Aucune infrastructure, ni shipchandler, ni ateliers ne sont encore
disponibles. Les bus de liaison avec le village sont rares et aléatoires. L’environnement
de plages de sable et de collines boisées est pourtant magnifique. Les
investisseurs ne sont pas encore au rendez-vous mais ça ne saurait tarder promet
Stephano le jeune patron de la marina, ancien officier de la marine marchande
recyclé dans la plaisance.
Débarquement,
embarquement : dimanche, les amis Alain et Monique vont nous quitter après
deux mois qui ont passé si vite ; Didier France et leurs trois
moussaillons embarquent.
Troll est Sarde.
La Sardaigne
Bien
protégé des vents de nord-ouest par l’énorme digue sarde, Troll fait paisiblement
du nord le long d’une côte sablonneuse sur fond de reliefs rocheux rougeâtre et
découvre un port d’Arbatax tout pimpant.
Quatre caddies remplis à ras bord poussés cahin-caha par les sept membres de l’équipage – la gamme
complète des lecteurs de Tintin – embarquent et se déversent dans les placards,
tiroirs, racks à bouteilles et autres cambuses. Les légumes sont sardes, l’eau
est sarde, le vin est sarde, tout est sarde.
La Tavolara
Coda Cavallo. Beaucoup de souvenirs.

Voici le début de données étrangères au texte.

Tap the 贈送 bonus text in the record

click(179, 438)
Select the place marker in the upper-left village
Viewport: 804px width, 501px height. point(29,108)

A bord de Francesca, une baie déserte et sauvage agrémentée d’un barbecue sur la plage en compagnie de trois British convoyant d’Angleterre leur minuscule catamaran à Malte « Not a boat, a swimming platform ! ». Trois marins qui nous paraissaient bien vieux à travers nos yeux de trente ans. Les premières constructions découvertes à bord de Pyxidis. Un village de vacances discrètement intégré dans la colline vu depuis le pont de Captain Smith. Mais toujours cette magnifique baie, presque toujours déserte, face à l’ile de la Tavolara immense bloc sévère qui se colore si bien dans le soleil couchant.
La Tavolara
Les
enfants sautent et plongent du toit du bateau dans l’eau turquoise.
La
Tavolara défile sur notre tribord alors que Troll est pris en chasse par un
superbe sloop qui mètre après mètre gagne du terrain. Troll file à 8 nœuds, le
radar indique une vitesse de 9 nœuds pour notre poursuivant. Au près dans 15
nœuds de vent réel, sacré bateau. Bientôt bord à bord, les capitaines se
saluent, très grande classe. Il ne manquait que Beken pour fixer
l’évènement : « Mrs Marietta » passant « Troll ».
Le
vent tombe derrière le cap Figari, Mrs Marietta roule son immense génois et
fait ronronner son diesel. Le charme est rompu.
Le golfe de Marinella, une petite merveille de
la nature encore grandement préservée, un ponton, quelques places libres, le
Circolo Nautico Marinella accueille Troll pour une nuit. Nous resterons une
semaine dans ce cadre qui remet la Polynésie à sa place. Des vacances de rêve
pour la jeune génération : plage de sable, plongeoirs superbes de granit
rose dans un écrin de garigue parfumée. Au fond du golfe la micheline bleue et
blanche se faufile entre les bosquets.
golfe de Marinella
L’équipage
déserte et part à la conquête de la Sardaigne par les voies terrestres, le
capitaine et son second, devenus orphelins enfourchent un scooter, et se
plongent dans la culture primitive sarde, un flash-back de près de 4000 ans,
les tombes des géants de Li Lolghi et de Codu Ecchju. Menhirs immenses,
galeries, zones funéraires et habitat nuragique, les archéologues novices
imaginent, reconstruisent, admirent l’ingéniosité des premiers sardes.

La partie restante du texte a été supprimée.